As revealed by the online responses to the News story “Yale mulls smoke-free campus,” many students, as well as the News, have mistakenly reduced the debate over smoking interventions to a case of individual rights and enforcement. Certainly, these two ideas warrant concern, and the group is taking them into consideration. The rationale behind efforts to combat smoking does not merely stem from a desire to discourage or stigmatize the habit. According to one of the story’s interviewees, “people should have the right to smoke if it’s not hurting anyone else but themselves.” Certainly, if this were the case, smoking would not constitute such an important and controversial public health concern. But according to the National Institute of Health, an estimated 3,000 lung cancer deaths each year among adult nonsmokers in the United States are attributable to secondhand smoke. If smokers have the right to smoke (on or off campus), certainly nonsmokers have the right to clean air. In an effort to preserve this right, many colleges and universities, in both suburban and urban settings, have implemented campus-wide smoking bans or have designated specific areas smoke-free. As the Tobacco Free Yale workgroup has not yet developed a formal proposal, either option could be pursued.

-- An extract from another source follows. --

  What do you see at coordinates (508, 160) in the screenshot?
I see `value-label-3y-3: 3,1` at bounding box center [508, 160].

Yet whether or not students unanimously support a campus-wide smoking ban is not relevant — all individuals have the right to good health. We must make bombastic claims against a nonexistent policy, but instead, focus on a deeply unsettling problem: Yale HEALTH does not offer sufficient and affordable treatment options to current smokers.

In an effort to combat the smoking pandemic and its repercussions, many universities throughout the United States have adopted health plans that subsidize smoking cessation treatment. The Harvard University Health Services initiated a SUPPORT-to-QUIT program. It provides most smoking cessation drugs, including Chantix, for a co-pay of $5, as well as a free four-week supply of nicotine patches like snus, and telephone, online, or face-to-face counseling. The University of Virginia’s Quit for Life program includes full coverage of nicotine patches and nicotine gum, a personalized quit plan developed with a Quit Coach, assistance selecting tobacco cessation medication, and up to five counseling calls. Depending on the specific plan chosen, Stanford affiliates have access to free over-the-counter (OTC) medications, individualized coaching, and/or multi-session stop smoking programs. And the list goes on.

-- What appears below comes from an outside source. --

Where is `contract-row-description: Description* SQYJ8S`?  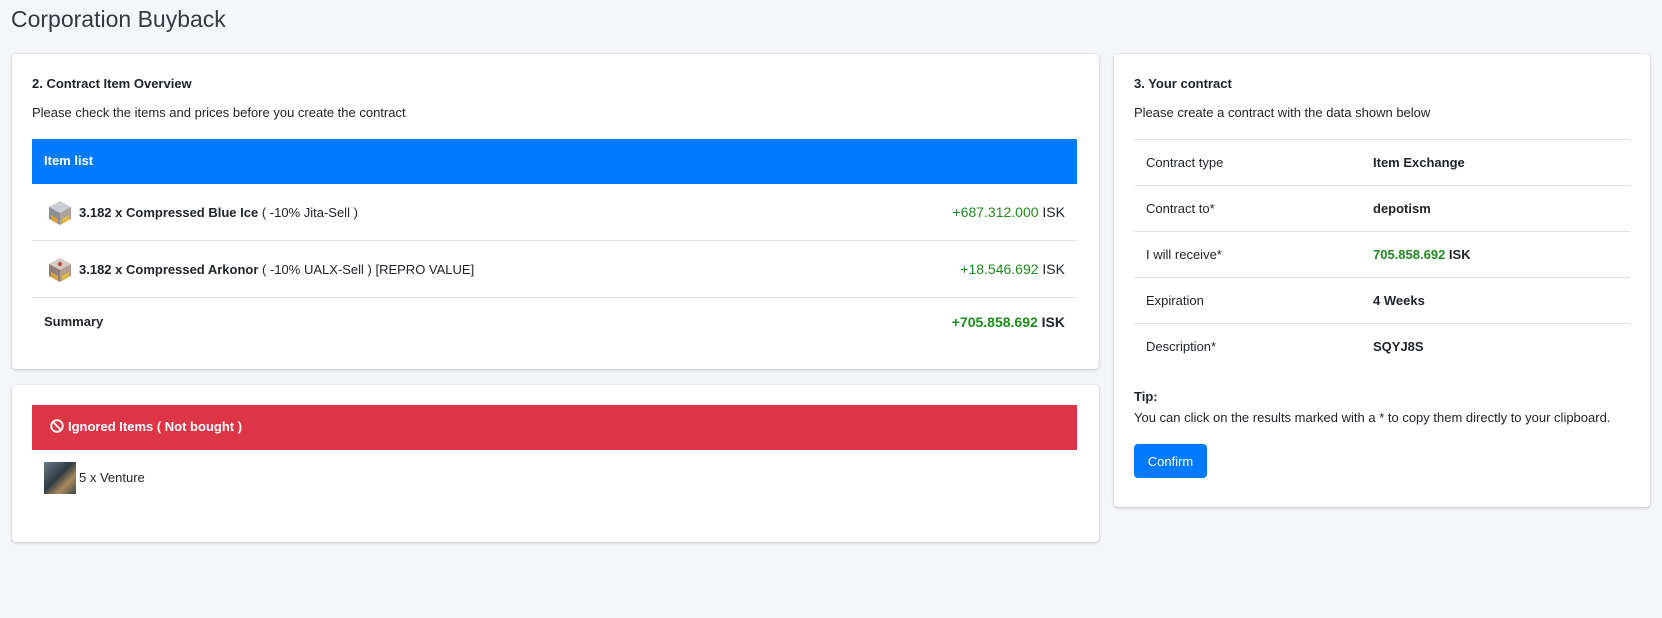 contract-row-description: Description* SQYJ8S is located at coordinates (1382, 346).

Yale’s programs pale in comparison. The Yale HEALTH website directs smokers to organizations outside Yale University for information and counseling. Furthermore, Yale HEALTH does not provide coverage for OTC smoking cessation treatments, and requires relatively high co-pays for the Nicotrol Inhaler and Chantix. In fact, the only free Yale-affiliated smoking cessation programs available are through research studies offered at the Center for Nicotine & Tobacco Use Research at Yale (CENTURY).

While many students have expressed fear of action, after a year of petitioning for such changes, I am tired of inaction. Dean Gentry “said his main focus is to include programs that would help and support current smokers who want to quit.” But rhetoric is no longer enough. The question of whether Yale should become “smoke-free” has been debated for more than a year. Through its coverage, the News brought a discussion that has thus far been veiled behind closed doors to the foreground of public discourse. Now, it is time to replace talk with action.

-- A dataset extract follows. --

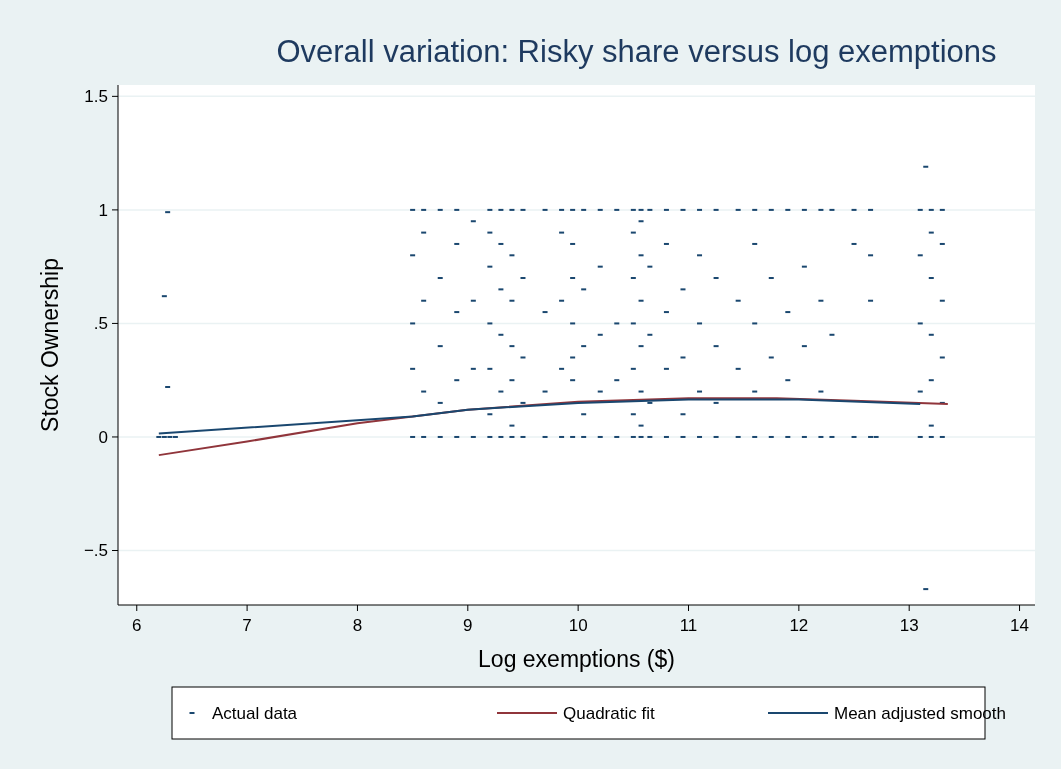 This screenshot has height=769, width=1061. Describe the element at coordinates (636, 52) in the screenshot. I see `chart-title: Overall variation: Risky share versus log exemptions` at that location.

Last year, Colleges Against Cancer obtained several hundred student signatures on a petition supporting the subsidization of smoking cessation treatment under Yale HEALTH. This semester, we must demand that the administration increase the transparency of their discussions and follow through with their verbal commitments. In the long run, the expansion of Yale HEALTH will reduce the costs of treatment for smoking-related health issues and save lives.

Pooja Yerramilli is a junior in Ezra Stiles College and the Advocacy Chair of Yale Colleges Against Cancer.